As 8,000 screaming fans filed into Miller Park Wednesday morning, they could see the Milwaukee Brewers Famous Racing Sausages on the field, smell the fresh green grass and hear the music pulsing through the stadium. But these were no ordinary fans - they were all students and teachers from southeastern Wisconsin attending Weather Day at Miller Park.
Weather Day provides students an opportunity to learn about seasons, precipitation, climates and storms in a fun environment. Participants are divided into two teams, and questions were asked on the jumbo screen, along with videos and demonstrations on the field. The event was sponsored by the Milwaukee Brewers and WTMJ-TV, whose meteorologists were the hosts.
"This is pretty cool," said student Annie Bartosz from Hartland, Wis. "My team has been getting a lot right!"
Wisconsin Emergency Management introduced the STEP Program at this year's Weather Day, which stands for Student Tools for Emergency Planning. STEP is designed to teach students how to prepare for various emergencies including tornadoes, flooding and storms and encourages them to share information with their families and to develop their own family emergency plan.
The STEP program has held events at 150 schools across the state this year.
"The STEP program is the basic building block to emergency preparedness when you get kids involved," said Lt. Col. Max Brosig, operations officer for the Wisconsin National Guard's Domestic Operations, who also attended Weather Day. "Many people asked why I was here in uniform, and I explain how the Guard partners with Wisconsin Emergency Management and STEP."

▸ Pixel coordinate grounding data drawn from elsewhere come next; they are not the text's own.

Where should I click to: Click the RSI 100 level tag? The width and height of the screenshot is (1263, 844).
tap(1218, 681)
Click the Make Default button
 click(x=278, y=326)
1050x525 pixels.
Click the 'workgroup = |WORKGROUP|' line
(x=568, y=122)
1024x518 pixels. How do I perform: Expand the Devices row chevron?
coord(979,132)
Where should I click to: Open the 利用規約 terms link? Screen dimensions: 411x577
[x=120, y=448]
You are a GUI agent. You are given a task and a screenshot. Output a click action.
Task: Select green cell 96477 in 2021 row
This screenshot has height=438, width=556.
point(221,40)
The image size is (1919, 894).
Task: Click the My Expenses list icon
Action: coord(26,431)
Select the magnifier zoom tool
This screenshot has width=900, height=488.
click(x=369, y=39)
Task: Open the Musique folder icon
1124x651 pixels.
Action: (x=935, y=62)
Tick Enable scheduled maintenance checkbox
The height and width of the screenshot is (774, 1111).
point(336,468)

After the Weather Day presentation was over, students and teachers were able to attend the Brewers' Science Fair, which had exhibits from Discovery World, The Milwaukee Public Museum and the Mitchell Park Domes. Wisconsin Emergency Management set up a booth with games, giveaways and information about preparedness kits.
"Weather Day with the Milwaukee Brewers is a great event to teach kids about the importance of being prepared for any disaster or emergency," said Wisconsin Emergency Management Administrator Brian Satula. "The STEP program provides students with the tools and knowledge they need to know what to do and where to go in an emergency situation to help keep them safe."